Corlious
ReviewAudited by ClawScan on May 10, 2026.
Overview
Prompt-injection indicators were detected in the submitted artifacts (unicode-control-chars); human review is required before treating this skill as clean.
This skill looks safe to use as a cooking advice prompt. The main things to notice are the inconsistent package naming and the single removed Unicode control character; neither is evidence of malicious behavior here, but they are worth checking if you rely on package provenance. ClawScan detected prompt-injection indicators (unicode-control-chars), so this skill requires review even though the model response was benign.
Findings (2)
Artifact-based informational review of SKILL.md, metadata, install specs, static scan signals, and capability signals. ClawScan does not execute the skill or run runtime probes.
The skill appears to be the advertised cooking assistant, but the naming mismatch could make it harder to confirm exactly what package was installed.
The skill identity is inconsistent across provided artifacts. This is not evidence of harmful behavior, but it is a provenance/packaging inconsistency users may want to recognize.
Registry metadata: Name: Corlious, Slug: nongshet; SKILL.md: name: Chef; _meta.json: "slug": "chef"
Before installing, confirm that the registry entry, displayed skill name, and package metadata are expected to refer to the same cooking skill.

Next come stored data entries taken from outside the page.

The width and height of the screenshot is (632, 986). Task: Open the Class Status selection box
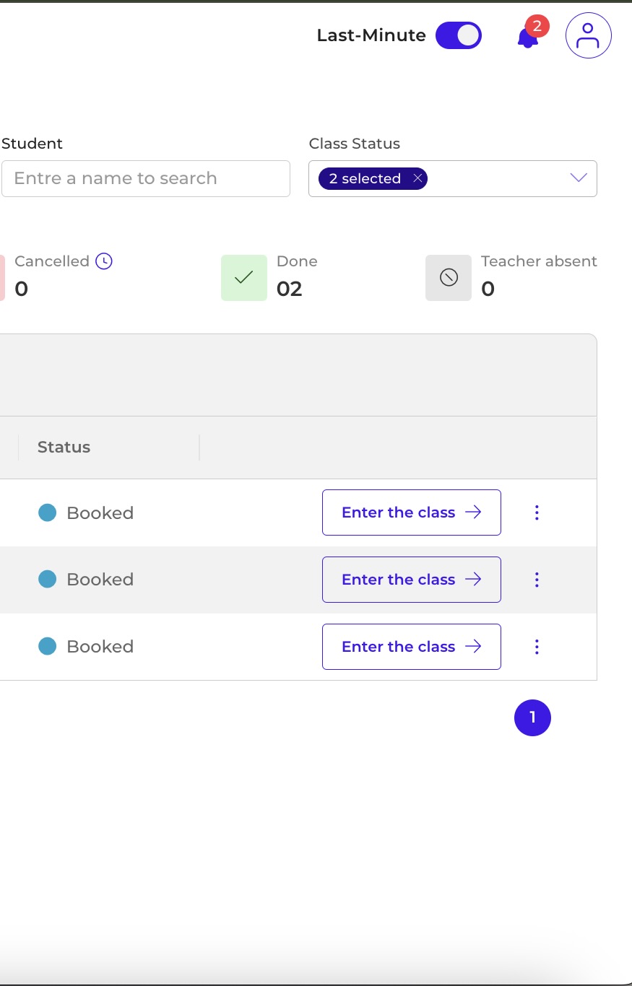(x=453, y=178)
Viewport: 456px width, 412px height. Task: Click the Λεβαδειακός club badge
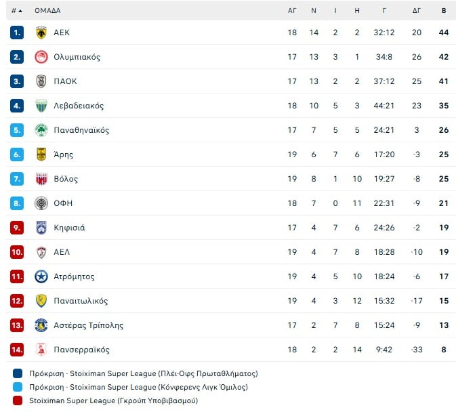click(41, 106)
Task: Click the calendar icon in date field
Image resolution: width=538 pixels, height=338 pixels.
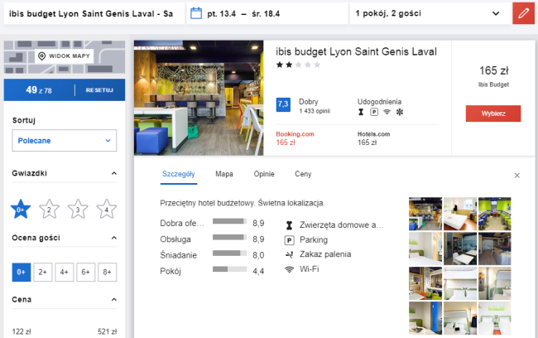Action: pyautogui.click(x=196, y=13)

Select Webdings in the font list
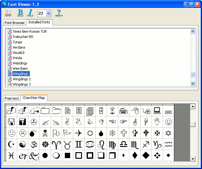pyautogui.click(x=20, y=63)
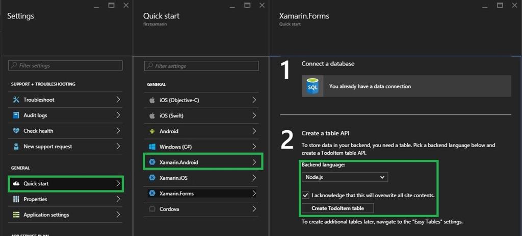Click the Application settings list icon
The width and height of the screenshot is (522, 236).
[x=16, y=215]
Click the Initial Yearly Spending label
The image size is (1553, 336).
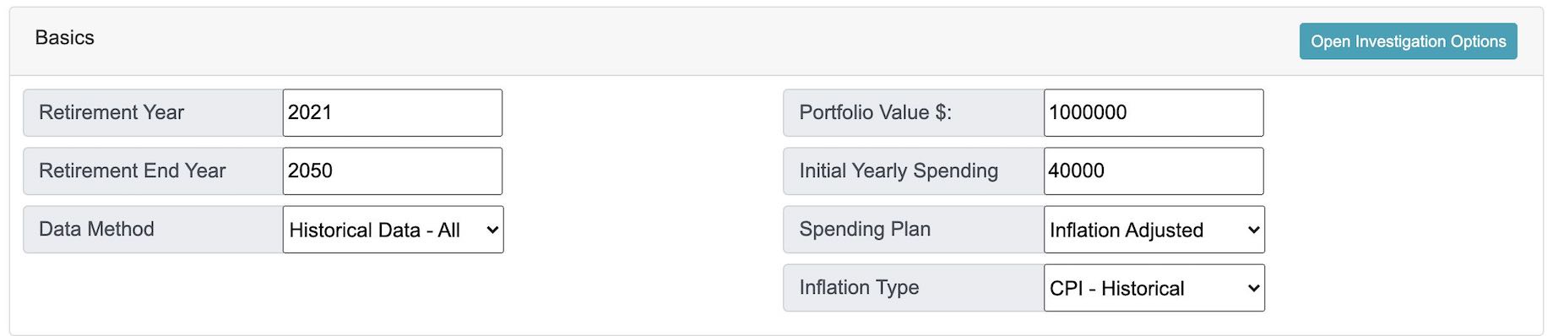coord(899,171)
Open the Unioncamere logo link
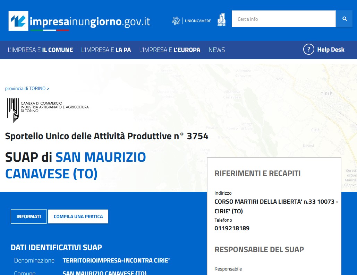 click(192, 21)
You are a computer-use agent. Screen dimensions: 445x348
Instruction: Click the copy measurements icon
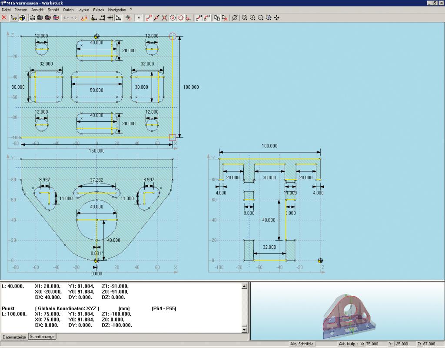[x=217, y=18]
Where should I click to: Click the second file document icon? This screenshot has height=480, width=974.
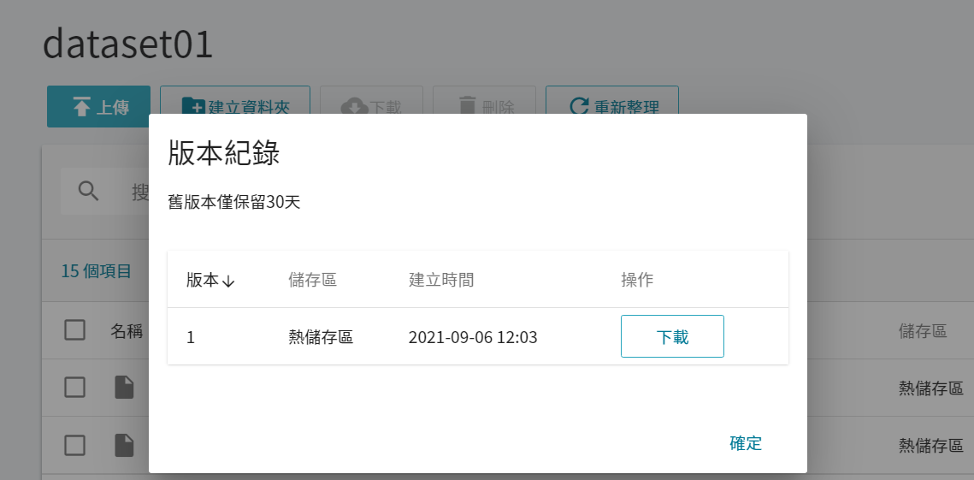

There is no visible harmful instruction, but hidden or unusual formatting characters can make source text harder to review.
A Unicode control character was present in the source and removed during neutralization. Such characters can sometimes affect how text is displayed, but the visible instructions do not show deception or unsafe behavior.
"controlCharactersRemoved": 1
Prefer a cleaned version of the skill text without control characters, and verify that the rendered instructions match the raw source.